No, I don’t believe in soul swapping. I don’t even believe in the soul. I believe we have a unique, individual consciousness but that it is located in the chemical and electrical processes in our brains (and so can go nowhere). And when we die our consciousness dies with us.
If soul swapping was possible, and it happened to me, I’d probably spend 24 hours freaking out, then try to calm down enough to decide whether I liked the new me better than the old one. If I did, I’d stay put. But only if my wife and daughters could come, too.
What were the challenges working on “Flip”? And conversely, the highlights?
The biggest challenge was to capture the tone and mindset of a 14-year-old boy so many years after I was that age. The highlight was writing the scenes between Alex and Flip’s sister, Teri — I never had a sister, but I would have enjoyed all the sarcastic banter and verbal swordfights with a sister like her.
Looking back, how has your writing evolved from your first novel until now?
Oh, that’s a tough question.
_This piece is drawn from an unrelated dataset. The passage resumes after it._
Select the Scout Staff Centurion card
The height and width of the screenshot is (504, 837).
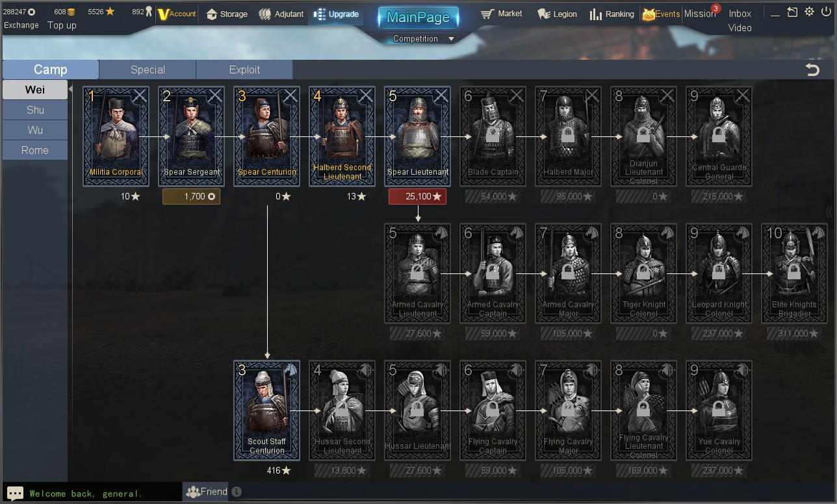267,410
To be honest, I don’t really analyze my writing or its evolution from one book to the next — I leave that to readers and critics to figure out. I think it would damage me as a writer if I started to theorize my own work.
Why do you think your writing appeals to young readers?
Well, I don’t know that it does, yet — “Flip” has only been out a couple of weeks! If it does, then I hope it’s because teenage readers identify or empathize with Alex and become engrossed in the story of what happens to him. I hope, too, that my take on what it’s like to be a young adult strikes a chord with readers in that age group. If it doesn’t, then the book deserves to fail.
Did you have a favorite book or book that really resonated with you as a young reader?
The first novel I remember loving as a young child was L. Frank Baum’s “The Wizard of Oz.” As a teenager, the two books that stood out for me were “Great Expectations,” by Charles Dickens, and J.D. Salinger’s “The Catcher in the Rye.” I really, really wanted to be like Holden Caulfield. But, before that, I wanted to be George, the tomboy girl in Enid Blyton’s “Famous Five” series. A psychoanalyst would have a field day!